Microsoft published C++ AMP spec

Discussion in 'GPGPU Technology & Programming' started by pcchen, Feb 6, 2012.

  1. Nick

    Veteran

    Joined:
    Jan 7, 2003
    Messages:
    1,881
    Location:
    Montreal, Quebec
    Nah, just write your own vector class and use inline operators with intrinsics. Same performance, much cleaner code.
     
  2. Ethatron

    Regular Subscriber

    Joined:
    Jan 24, 2010
    Messages:
    676
    The HLSL compiler to assembler is also auto-vectorizing, and it's not that complex. The complex piece in the mentioned equation is VLIW.
    Of course HLSL is primitive in comparison to C++, and it's easier to have small pattern-databases (peep-hole auto-vectorization would that be called I guess).
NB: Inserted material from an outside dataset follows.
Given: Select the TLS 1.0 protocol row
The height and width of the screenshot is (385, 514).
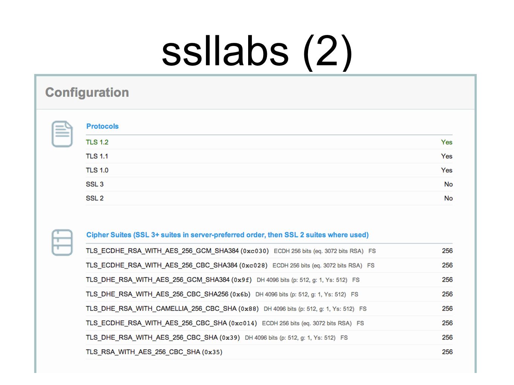Looking at the screenshot, I should [269, 170].
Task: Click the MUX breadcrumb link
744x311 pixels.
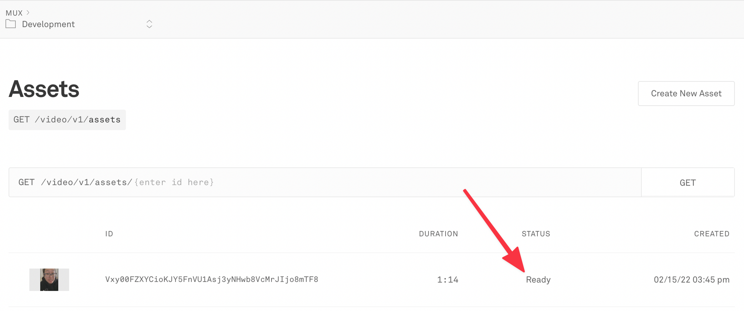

Making decisions about optimality isn't that streightforward in C++. I don't think the AV itself is really the problem.
     
  3. Nick

    Veteran

    Joined:
    Jan 7, 2003
    Messages:
    1,881
    Location:
    Montreal, Quebec
    Indeed, there's no scatter in AVX2, but that's not an issue in practice because it should be avoided anyway. For best performance you should store results linearly and read sparse data with gather. You can also use the new permute instructions. And you can always fall back to scalar extract and store instructions.
    Why? I don't think any GPU has actual scatter support, and it might have been a macro in LRB. The problem is you can't achieve memory ordering consistency for scatter without blocking the load ports. So I don't think you lose anything from not actually supporting it.
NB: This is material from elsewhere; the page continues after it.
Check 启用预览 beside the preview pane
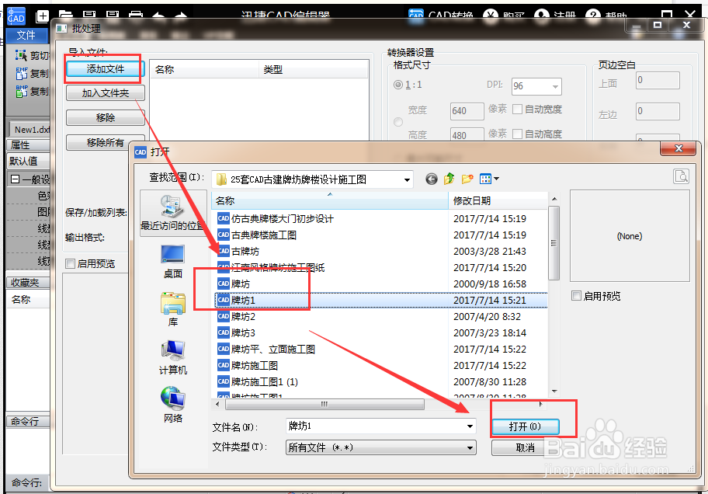The height and width of the screenshot is (494, 708). [x=576, y=295]
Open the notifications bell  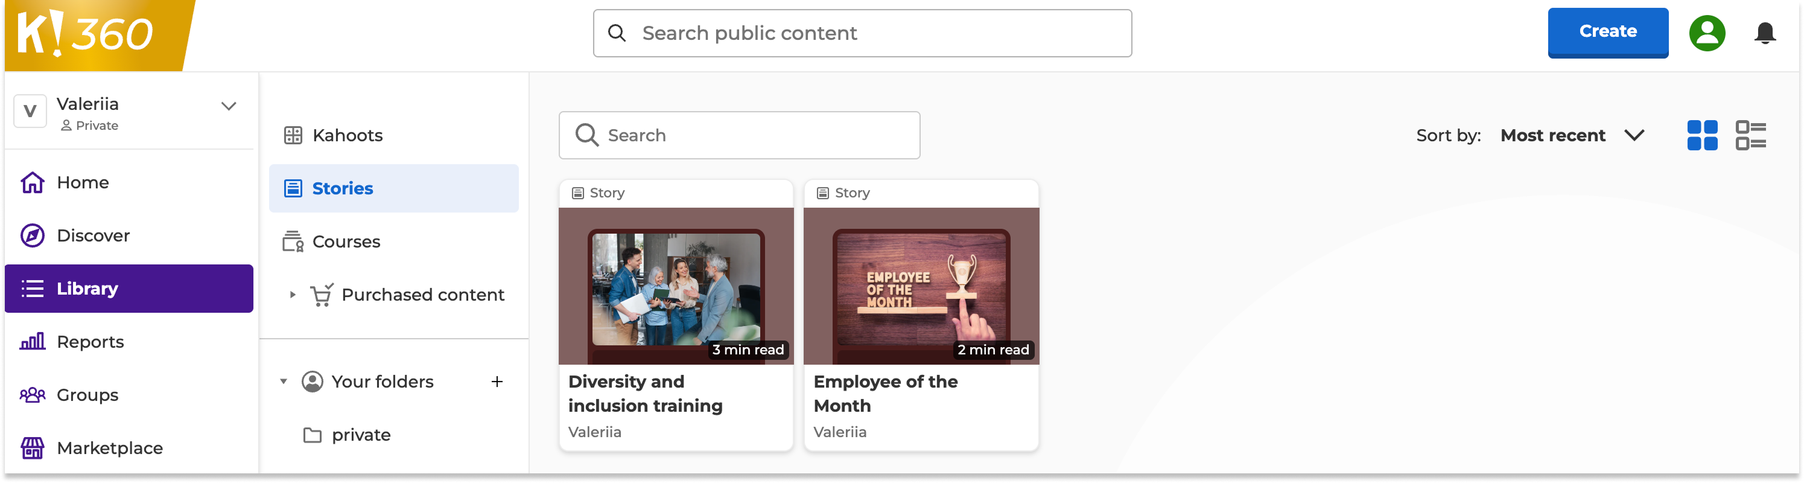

    Or were you thinking of something else that AVX2 is lacking?
     
  4. RecessionCone

    Regular

    Joined:
    Feb 27, 2010
    Messages:
    478
    GPUs have real scatter support. Which can't be replaced by permute instructions or linear writes + gathers in the general case. Of course, GPUs don't have memory consistency problems either. ;)
     
  5. rpg.314

    Veteran

    Joined:
    Jul 21, 2008
    Messages:
    4,298
    Location:
    /
    Because a stnadard library's job is to provide good defaults for code that is widely used. Like STL.

    Let us agree to disagree.
     
  6. rpg.314

    Veteran

    Joined:
    Jul 21, 2008
    Messages:
    4,298
    Location:
    /
    No. That is not auto vectorization. That is variable packing more like it. Which is even more fragile.
     
  7. Nick

    Veteran

    Joined:
    Jan 7, 2003
    Messages:
    1,881
    Location:
    Montreal, Quebec
    The STL is built on top of the C++ language. It doesn't add any native types. The main advantage of that is that it doesn't burden the implementation of the compiler, and doesn't dirty the top namespace. So if the standard committee wants to define a standard vector library they can knock themselves out for all I care.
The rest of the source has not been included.